Educational Goals / Teaching Points
Present a review of literature and survey results of physicians and technicians’ comfortability, familiarity, and validity of assessing Black hairstyles as hair artifact on plan radiological films (chest x-rays). BTL hairstyles have been observed to introduce shadows or artifacts that can compromise the clarity of radiographic images. The tightness and density of these styles represent a spectrum of artifacts for which even optimal positioning may still compromise the image quality. These extensions commonly feature a coating of oils aimed at preserving their sheen and moisture. It is precisely the presence of these oils that can give rise to peculiar artifacts on radiographic images, particularly MRI, due to their ability to produce a high T1 signal, masquerading as pathological findings.

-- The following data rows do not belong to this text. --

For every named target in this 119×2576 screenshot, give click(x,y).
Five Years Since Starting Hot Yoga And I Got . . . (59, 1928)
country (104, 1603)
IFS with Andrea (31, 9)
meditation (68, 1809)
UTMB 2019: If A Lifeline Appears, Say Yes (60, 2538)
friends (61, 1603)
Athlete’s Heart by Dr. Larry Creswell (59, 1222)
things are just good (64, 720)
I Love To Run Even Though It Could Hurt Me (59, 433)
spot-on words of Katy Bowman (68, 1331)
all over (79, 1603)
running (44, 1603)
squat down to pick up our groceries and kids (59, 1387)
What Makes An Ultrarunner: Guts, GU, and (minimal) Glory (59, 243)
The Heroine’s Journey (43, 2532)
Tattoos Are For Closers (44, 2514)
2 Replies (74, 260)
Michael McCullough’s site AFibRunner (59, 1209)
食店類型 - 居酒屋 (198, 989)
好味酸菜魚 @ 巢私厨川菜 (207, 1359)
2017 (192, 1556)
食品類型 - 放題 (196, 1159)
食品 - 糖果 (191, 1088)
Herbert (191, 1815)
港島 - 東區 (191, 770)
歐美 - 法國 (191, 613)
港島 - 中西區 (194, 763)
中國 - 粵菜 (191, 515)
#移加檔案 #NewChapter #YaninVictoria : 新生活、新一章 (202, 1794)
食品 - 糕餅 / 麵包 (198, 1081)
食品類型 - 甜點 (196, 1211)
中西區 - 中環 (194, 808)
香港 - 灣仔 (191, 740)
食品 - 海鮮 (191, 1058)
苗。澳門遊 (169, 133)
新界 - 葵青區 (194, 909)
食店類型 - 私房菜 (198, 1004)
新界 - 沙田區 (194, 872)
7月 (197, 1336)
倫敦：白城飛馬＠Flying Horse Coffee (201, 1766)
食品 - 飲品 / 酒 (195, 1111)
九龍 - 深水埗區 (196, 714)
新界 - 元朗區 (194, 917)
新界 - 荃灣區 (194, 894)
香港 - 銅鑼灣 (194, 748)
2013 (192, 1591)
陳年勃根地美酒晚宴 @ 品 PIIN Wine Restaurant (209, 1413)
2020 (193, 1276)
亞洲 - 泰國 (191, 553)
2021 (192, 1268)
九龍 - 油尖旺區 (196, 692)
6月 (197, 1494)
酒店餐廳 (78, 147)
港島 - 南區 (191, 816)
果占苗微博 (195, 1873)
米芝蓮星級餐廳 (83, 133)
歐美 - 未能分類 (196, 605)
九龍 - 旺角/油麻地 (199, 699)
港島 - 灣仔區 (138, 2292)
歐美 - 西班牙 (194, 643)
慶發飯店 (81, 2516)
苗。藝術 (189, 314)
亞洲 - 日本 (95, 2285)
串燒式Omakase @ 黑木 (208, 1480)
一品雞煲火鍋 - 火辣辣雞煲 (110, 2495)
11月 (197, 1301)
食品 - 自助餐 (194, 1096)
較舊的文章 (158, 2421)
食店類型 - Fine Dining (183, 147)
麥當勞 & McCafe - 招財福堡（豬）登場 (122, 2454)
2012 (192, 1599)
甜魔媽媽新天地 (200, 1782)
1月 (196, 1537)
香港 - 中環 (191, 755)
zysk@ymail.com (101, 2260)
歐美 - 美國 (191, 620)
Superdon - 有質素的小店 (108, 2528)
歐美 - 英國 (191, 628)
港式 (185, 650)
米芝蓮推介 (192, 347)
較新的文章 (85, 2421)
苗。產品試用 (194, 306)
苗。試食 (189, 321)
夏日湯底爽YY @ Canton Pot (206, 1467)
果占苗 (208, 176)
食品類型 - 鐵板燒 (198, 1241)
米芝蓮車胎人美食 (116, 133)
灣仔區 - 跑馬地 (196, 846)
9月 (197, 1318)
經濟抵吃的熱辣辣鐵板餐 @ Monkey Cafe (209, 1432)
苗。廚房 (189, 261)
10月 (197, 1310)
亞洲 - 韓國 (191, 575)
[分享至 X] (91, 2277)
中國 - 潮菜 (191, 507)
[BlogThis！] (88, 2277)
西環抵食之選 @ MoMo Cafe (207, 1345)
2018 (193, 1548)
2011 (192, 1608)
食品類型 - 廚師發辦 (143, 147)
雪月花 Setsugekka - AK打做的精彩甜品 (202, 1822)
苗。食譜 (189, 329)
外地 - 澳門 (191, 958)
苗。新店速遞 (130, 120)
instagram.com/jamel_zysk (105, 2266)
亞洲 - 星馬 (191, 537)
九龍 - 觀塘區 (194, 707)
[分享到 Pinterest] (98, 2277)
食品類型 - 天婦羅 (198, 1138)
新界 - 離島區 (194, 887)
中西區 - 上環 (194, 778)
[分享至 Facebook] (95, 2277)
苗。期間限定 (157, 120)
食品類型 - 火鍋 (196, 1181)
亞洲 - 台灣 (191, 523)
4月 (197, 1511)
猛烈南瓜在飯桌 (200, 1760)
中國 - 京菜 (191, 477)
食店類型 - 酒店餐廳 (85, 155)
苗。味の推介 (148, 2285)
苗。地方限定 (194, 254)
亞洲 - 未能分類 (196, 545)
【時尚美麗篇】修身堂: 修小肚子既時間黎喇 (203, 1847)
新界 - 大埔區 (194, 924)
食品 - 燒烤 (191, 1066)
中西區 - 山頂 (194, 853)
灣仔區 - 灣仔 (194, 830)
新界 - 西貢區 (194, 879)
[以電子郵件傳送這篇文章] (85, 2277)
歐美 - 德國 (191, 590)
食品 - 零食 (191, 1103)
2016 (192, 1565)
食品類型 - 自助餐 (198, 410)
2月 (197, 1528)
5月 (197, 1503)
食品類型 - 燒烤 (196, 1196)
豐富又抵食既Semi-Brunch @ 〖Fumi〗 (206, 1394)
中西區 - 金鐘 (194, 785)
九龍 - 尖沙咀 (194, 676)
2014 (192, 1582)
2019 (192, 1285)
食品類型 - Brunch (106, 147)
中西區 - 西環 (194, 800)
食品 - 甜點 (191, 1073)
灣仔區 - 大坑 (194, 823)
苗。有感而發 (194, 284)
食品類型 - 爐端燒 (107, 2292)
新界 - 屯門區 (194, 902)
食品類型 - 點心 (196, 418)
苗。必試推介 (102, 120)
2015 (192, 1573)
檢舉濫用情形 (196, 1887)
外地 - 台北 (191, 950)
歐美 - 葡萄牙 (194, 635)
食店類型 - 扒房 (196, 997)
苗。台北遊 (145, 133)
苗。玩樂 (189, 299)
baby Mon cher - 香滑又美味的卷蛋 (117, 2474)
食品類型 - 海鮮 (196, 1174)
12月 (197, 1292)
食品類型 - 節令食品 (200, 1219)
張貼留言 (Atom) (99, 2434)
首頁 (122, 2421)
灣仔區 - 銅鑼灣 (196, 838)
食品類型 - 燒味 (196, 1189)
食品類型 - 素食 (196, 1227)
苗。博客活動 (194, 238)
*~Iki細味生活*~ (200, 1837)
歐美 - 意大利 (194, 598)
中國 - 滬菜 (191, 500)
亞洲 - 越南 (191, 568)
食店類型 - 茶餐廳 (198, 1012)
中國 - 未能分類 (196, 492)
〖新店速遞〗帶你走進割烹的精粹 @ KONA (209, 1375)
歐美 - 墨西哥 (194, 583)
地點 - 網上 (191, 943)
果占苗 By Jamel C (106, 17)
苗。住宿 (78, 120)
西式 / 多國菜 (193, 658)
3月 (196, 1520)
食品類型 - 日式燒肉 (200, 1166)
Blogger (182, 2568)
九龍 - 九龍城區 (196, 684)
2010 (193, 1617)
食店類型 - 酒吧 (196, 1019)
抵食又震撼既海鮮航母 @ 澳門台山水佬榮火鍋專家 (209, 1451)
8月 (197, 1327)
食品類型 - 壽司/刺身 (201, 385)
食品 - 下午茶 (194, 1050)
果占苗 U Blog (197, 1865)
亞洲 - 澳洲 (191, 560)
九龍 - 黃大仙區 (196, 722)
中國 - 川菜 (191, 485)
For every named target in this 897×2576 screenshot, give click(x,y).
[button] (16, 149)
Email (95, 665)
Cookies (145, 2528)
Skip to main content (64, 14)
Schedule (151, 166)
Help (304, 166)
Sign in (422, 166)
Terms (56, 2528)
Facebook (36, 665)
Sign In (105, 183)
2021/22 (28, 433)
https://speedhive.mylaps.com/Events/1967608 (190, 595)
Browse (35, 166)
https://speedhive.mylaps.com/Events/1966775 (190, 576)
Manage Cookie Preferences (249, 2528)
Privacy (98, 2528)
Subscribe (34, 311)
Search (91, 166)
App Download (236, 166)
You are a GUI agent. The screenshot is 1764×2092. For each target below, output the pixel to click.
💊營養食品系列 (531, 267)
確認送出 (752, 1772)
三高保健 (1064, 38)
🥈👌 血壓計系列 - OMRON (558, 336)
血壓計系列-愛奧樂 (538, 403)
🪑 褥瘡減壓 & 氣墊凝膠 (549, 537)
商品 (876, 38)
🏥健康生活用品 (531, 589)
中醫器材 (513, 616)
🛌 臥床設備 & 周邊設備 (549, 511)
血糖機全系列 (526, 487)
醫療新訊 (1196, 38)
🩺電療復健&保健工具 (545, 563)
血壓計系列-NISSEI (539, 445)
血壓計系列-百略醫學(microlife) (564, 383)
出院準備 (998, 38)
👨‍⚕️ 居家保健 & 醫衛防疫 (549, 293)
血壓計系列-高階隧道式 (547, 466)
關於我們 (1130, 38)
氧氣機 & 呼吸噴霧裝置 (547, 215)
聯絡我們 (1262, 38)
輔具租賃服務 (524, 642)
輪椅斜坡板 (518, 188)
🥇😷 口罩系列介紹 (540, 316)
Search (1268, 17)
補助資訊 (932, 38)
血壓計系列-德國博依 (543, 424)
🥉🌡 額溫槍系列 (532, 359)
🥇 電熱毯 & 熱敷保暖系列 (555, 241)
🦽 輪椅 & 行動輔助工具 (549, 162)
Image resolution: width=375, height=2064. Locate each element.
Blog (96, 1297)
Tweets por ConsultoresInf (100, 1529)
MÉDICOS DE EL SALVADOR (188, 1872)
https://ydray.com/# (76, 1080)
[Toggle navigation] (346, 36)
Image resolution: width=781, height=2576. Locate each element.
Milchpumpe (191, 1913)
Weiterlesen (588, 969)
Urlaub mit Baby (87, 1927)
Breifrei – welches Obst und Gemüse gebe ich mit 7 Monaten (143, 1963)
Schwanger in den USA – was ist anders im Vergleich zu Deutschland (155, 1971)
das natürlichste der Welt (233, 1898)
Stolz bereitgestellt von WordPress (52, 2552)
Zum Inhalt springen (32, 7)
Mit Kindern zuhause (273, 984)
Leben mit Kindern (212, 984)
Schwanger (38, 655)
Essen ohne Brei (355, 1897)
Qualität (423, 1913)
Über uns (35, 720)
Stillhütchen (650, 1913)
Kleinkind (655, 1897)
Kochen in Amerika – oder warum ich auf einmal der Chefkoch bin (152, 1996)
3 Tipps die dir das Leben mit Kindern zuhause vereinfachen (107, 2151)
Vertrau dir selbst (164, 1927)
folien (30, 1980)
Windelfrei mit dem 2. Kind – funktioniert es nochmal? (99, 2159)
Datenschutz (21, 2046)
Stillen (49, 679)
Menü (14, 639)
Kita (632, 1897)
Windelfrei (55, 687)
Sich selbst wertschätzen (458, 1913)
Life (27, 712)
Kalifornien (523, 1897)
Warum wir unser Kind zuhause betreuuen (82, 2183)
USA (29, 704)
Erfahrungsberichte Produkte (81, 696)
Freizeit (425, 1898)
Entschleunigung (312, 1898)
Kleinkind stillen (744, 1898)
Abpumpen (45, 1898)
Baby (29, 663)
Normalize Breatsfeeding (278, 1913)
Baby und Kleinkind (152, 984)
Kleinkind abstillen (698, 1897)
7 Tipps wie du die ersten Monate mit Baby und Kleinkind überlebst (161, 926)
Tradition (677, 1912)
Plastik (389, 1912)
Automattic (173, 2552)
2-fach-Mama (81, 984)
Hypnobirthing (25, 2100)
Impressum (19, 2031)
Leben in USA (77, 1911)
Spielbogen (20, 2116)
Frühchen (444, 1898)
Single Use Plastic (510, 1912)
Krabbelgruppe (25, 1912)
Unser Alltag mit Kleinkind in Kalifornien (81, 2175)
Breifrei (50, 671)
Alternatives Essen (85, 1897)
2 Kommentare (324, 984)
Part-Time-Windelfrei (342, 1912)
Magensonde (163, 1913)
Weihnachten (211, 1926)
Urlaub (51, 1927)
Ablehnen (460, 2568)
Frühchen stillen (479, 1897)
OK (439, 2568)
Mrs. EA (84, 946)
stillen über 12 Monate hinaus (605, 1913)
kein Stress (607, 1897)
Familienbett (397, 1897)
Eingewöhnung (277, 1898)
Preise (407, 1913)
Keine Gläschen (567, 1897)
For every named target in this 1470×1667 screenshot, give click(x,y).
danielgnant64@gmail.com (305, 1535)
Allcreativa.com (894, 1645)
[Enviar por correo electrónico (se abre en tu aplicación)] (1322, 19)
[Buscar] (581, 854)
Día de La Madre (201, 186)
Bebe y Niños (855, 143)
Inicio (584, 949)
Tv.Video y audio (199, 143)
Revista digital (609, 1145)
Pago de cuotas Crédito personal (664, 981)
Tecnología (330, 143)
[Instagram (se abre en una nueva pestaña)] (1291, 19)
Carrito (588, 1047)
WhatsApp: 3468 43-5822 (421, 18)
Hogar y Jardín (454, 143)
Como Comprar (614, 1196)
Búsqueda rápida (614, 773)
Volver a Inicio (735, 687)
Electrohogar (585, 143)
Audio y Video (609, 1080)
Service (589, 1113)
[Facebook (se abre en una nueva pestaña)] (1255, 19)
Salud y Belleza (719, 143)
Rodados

Key Anatomic/Physiologic Issues and Imaging Findings/Techniques
In this prospective multicenter pilot study, 46 participants were surveyed to assess physicians' knowledge of BTL identification. Demographic data, career length, hair artifact encounters, and identification of artifacts in chest x-rays were collected. Comfort and familiarity with identifying BTLs were reported. ANOVA analysis revealed a significant association between career length and self-reported awareness scores (row factor: [9.8], p < 0.0001). Patient load significantly affected self-reported comfort and familiarity (row factor: [3.1], p = 0.029; p < 0.05).

Although the data obtained are limited, our findings demonstrated that the number of years in practice and the number of patients per day improved physicians’ and technicians' awareness of how Black hairstyles can impact medical imaging. This study presented a radiological phenomenon lacking in literature, as well as provided valuable insights into the impact of experience on physicians' ability to identify and interpret radiographic images affected by hairstyles that can mimic pathology. Further applications of this research may be directed towards comparing pathology localized in lung apices to popular Black hairstyles, assessing the validity of an educational module in increasing awareness and expanding on demographics to explore further associations.